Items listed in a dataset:

*-*-*

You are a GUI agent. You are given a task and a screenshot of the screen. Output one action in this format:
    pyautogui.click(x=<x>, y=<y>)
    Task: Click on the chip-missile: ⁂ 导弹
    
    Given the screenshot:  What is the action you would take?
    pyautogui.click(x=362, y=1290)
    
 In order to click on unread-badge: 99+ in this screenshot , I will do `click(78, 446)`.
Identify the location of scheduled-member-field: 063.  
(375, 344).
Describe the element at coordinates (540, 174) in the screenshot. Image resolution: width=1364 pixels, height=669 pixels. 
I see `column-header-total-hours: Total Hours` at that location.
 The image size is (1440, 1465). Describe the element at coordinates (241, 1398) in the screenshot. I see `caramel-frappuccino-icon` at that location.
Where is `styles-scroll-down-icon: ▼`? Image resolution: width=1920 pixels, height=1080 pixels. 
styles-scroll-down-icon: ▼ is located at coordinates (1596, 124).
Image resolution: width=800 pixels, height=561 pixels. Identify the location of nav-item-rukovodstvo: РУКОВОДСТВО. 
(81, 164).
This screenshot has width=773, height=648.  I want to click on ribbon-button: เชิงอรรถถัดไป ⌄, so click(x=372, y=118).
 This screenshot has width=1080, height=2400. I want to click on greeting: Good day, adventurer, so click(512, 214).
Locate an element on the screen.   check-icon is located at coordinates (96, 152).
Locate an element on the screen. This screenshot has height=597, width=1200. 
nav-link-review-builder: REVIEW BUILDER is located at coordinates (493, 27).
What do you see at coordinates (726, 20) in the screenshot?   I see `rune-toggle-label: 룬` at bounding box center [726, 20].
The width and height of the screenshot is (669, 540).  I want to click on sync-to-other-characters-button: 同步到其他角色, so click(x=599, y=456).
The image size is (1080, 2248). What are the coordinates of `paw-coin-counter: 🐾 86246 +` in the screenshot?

*-*-*

## PROBLEM TO SOLVE
Convert the rows above, from the line with "Image resolution: width=800" through the last row, into a Markdown table with the columns "No." and "Line", numbering each line and skipping any blank lines.

## EXERCISE ANSWER
| No. | Line |
|---|---|
| 1 | Image resolution: width=800 pixels, height=561 pixels. Identify the location of nav-item-rukovodstvo: РУКОВОДСТВО.  |
| 2 | (81, 164). |
| 3 | This screenshot has width=773, height=648.  I want to click on ribbon-button: เชิงอรรถถัดไป ⌄, so click(x=372, y=118). |
| 4 |  This screenshot has width=1080, height=2400. I want to click on greeting: Good day, adventurer, so click(512, 214). |
| 5 | Locate an element on the screen.   check-icon is located at coordinates (96, 152). |
| 6 | Locate an element on the screen. This screenshot has height=597, width=1200.  |
| 7 | nav-link-review-builder: REVIEW BUILDER is located at coordinates (493, 27). |
| 8 | What do you see at coordinates (726, 20) in the screenshot?   I see `rune-toggle-label: 룬` at bounding box center [726, 20]. |
| 9 | The width and height of the screenshot is (669, 540).  I want to click on sync-to-other-characters-button: 同步到其他角色, so click(x=599, y=456). |
| 10 | The image size is (1080, 2248). What are the coordinates of `paw-coin-counter: 🐾 86246 +` in the screenshot? |